SOURCE EXCERPT:
Newsletter December 2025
Dear friends and supporters,
Please find below our latest newsletter with news and updates from the National Fund and the Cemeteries Fund.
🖼️Exhibition opening and book presentation in Buenos Aires, Tel Aviv and London

Photo: National Fund
Our travelling exhibition “From Repression to Remembrance” is coming to Buenos Aires, Tel Aviv and London!
A special cultural event is coming soon to Buenos Aires: on 11 December 2025, our exhibition will open in cooperation with the Austrian Embassy at the Museo del Holocausto in Buenos Aires. The opening ceremony will begin with speeches by the Austrian Ambassador to Argentina and a representative from the museum. This will be followed by a programme highlight in the form of a panel discussion: a Holocaust survivor who was interviewed for the “Lost Neighbourhood” project will meet with a third-generation Holocaust survivor. The exhibition will also feature a small table in the centre of the room displaying personal items and letters from two surviving Austrian families and serving as touching testimonies of survival.

WORK TO COMPLETE: Extract the passage of the newsletter above that runs from "Newsletter December 2025" to "the Cemeteries Fund.", copying it word for word.

SUPPLIED MATERIAL:
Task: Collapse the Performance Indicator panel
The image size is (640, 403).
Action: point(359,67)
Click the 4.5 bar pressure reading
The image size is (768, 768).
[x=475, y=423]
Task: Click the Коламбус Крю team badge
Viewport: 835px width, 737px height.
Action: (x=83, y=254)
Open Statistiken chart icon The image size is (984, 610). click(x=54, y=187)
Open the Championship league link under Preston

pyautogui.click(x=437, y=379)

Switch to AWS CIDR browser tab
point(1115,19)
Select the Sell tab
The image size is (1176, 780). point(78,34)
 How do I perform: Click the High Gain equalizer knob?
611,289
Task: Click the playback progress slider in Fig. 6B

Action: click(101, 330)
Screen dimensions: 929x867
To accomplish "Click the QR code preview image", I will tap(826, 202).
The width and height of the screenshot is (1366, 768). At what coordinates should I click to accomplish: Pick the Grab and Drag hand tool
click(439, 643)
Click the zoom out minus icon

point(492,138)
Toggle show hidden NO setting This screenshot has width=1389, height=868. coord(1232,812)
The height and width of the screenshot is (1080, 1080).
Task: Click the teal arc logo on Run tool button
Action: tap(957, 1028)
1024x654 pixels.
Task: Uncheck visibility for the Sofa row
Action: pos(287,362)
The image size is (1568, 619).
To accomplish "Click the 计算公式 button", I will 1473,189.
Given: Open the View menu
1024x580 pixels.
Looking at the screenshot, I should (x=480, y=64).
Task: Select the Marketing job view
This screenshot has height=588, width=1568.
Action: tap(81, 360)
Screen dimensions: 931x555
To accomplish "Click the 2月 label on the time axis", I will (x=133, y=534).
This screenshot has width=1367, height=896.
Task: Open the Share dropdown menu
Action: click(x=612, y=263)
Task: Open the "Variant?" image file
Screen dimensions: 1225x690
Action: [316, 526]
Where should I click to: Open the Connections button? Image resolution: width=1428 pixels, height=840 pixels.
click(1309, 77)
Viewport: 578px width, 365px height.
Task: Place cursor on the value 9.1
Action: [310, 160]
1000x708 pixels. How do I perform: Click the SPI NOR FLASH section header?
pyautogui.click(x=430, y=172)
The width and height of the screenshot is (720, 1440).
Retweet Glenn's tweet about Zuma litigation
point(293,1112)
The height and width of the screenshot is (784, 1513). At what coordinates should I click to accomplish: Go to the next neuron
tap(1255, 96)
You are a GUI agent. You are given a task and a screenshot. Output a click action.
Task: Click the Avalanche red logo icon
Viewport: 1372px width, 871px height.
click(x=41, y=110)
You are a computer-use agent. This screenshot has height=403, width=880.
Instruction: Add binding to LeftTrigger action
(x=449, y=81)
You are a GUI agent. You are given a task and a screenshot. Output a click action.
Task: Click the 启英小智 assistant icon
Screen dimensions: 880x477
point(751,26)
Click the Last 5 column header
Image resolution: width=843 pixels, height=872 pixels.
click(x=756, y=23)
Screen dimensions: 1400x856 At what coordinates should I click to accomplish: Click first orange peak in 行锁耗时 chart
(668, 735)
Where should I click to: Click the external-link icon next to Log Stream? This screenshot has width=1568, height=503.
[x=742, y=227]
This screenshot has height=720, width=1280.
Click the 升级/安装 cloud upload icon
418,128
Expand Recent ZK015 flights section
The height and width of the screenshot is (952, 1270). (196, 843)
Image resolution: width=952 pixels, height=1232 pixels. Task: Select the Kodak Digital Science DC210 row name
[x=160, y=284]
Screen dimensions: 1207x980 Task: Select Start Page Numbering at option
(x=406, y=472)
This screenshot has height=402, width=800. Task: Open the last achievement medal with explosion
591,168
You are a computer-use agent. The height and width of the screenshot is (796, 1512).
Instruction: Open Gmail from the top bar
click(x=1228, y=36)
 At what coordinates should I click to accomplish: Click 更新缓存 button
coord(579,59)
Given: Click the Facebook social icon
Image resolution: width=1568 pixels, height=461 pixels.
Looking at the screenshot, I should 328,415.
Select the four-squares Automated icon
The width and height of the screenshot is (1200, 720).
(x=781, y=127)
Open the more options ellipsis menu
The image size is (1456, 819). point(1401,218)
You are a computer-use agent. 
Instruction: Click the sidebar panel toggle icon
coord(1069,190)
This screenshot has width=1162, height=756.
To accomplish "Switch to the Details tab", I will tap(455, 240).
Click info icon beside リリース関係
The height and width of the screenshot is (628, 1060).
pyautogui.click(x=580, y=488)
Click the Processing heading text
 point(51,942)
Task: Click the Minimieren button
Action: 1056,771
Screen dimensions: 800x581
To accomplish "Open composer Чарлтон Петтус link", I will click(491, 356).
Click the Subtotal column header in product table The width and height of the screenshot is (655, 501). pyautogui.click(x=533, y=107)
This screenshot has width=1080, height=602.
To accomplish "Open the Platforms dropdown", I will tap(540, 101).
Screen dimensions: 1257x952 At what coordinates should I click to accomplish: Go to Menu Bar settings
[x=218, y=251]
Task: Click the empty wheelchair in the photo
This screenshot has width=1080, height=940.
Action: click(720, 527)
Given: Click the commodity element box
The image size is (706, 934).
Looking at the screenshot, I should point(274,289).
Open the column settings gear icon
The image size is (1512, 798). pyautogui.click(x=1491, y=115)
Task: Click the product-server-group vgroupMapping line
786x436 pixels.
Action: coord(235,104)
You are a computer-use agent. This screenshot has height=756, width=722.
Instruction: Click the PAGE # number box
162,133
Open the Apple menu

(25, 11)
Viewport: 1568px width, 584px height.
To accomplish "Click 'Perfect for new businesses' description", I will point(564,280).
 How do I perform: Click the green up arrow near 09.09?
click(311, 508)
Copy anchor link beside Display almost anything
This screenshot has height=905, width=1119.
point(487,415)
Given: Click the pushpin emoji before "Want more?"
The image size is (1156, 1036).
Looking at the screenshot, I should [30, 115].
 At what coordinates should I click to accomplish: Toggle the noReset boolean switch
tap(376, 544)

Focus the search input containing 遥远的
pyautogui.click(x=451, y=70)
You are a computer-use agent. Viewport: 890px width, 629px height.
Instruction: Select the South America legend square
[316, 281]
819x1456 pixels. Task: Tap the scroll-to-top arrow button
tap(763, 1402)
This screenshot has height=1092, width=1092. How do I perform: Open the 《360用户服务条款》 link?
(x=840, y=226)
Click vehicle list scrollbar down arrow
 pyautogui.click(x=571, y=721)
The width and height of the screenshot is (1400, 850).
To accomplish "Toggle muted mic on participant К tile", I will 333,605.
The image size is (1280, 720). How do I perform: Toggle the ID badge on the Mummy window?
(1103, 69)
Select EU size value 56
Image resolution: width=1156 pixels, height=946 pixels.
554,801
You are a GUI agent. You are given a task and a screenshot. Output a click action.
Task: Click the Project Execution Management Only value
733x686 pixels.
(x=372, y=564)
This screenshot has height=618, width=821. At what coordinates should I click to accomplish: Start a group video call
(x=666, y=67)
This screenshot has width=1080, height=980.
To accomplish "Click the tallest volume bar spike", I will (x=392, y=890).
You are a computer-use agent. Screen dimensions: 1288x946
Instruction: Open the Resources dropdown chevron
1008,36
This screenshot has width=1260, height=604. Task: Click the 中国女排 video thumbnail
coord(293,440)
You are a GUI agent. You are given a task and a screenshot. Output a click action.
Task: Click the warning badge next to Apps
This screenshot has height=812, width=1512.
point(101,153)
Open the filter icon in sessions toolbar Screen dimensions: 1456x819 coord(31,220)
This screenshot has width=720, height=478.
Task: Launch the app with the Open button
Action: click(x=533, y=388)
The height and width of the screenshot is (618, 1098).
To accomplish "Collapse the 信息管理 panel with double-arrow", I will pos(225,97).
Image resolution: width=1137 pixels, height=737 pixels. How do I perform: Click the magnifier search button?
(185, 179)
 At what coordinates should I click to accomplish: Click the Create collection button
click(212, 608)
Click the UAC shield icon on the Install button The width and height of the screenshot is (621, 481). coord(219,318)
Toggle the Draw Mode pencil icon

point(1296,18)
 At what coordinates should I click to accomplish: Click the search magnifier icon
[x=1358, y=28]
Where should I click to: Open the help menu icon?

SOLUTION TO THIS PROBLEM:
Newsletter December 2025
Dear friends and supporters,
Please find below our latest newsletter with news and updates from the National Fund and the Cemeteries Fund.